Tips for Moving Into a Smaller Space
Change your mind-set. Don't feel limited. If you are downsizing by necessity, it can be easy to get down about the whole process. But there can be a lot to love about going smaller; easier upkeep, lower maintenance costs, and less pressure to host large groups of people can be a relief after years of living in a big house. Or perhaps you will be relocating closer to an urban center, where you can reduce reliance on your car and have easier access to shopping, restaurants and cultural events. Try thinking of three benefits of downsizing and keep those things in mind as you winnow your belongings and move into smaller digs.
Start an inspiration/motivation file. It wouldn't hurt to also start saving images of small spaces you find inspiring (like perhaps the rooftop patio shown here), as well as organizing and decluttering ideas. When you are feeling discouraged, you can flip through your Houzz ideabooks and clippings for a boost.
List your must-haves. Imagine you lost your possessions in your home in a fire today. What would you immediately feel heartbroken to have lost? What would you need to replace right away to move on with your life?

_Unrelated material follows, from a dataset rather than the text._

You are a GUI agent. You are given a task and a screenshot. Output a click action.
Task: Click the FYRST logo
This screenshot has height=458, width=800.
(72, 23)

Your answers to these questions should make up the beginnings of a list of things to definitely bring to your new home. I encourage you to start with your "yes, definitely" list rather than the other way around. You can always talk yourself into keeping something you don't really need or want, but it is infinitely harder to let things go. Identifying your most important things right from the start should make the rest of the process easier.
Cut back on duplicates and "just in case" items. When you live in a big house with plenty of storage, it's easy to stash things just in case you might someday need them — but in a small space, it's "use it or lose it." If you need something, you can go out and get it, right? Also cut out as many duplicate items as you can, from the big (multiple sets of glassware and china) to the small (five pairs of scissors). What's convenient or even necessary in a large home will simply not work in a small space.
Give relatives a chance to take stuff. It can be quite upsetting for relatives to find out after the fact that you got rid of family heirlooms without consulting them first. Offering to pass along family treasures is a good idea — but you don't have to put up with endless waffling or wait forever for relatives to get their act together to take what they want. Set a clear but reasonable time limit, and let your family know what you intend to do with the items they don't want at the end of that time.
If you have younger family members who want something but have nowhere to store it, it's your call how you handle it. If you are planning to rent a storage unit anyway and money is not an issue, you could (generously) offer to store the pieces for them for a certain amount of time. But it is not your responsibility to act as a warehouse for other people's stuff — if you want everything off your hands now, just say so. Maybe another relative will step up and offer a garage corner.
It's not widely known, but many estate sale companies also handle sales for the living — either in your home, like a typical estate sale, or outside in a yard sale. If you want only a little help, some will come over and appraise your items, set prices and help you get organized for a sale you run yourself. Search online for "estate sale company" plus your city and state to find help.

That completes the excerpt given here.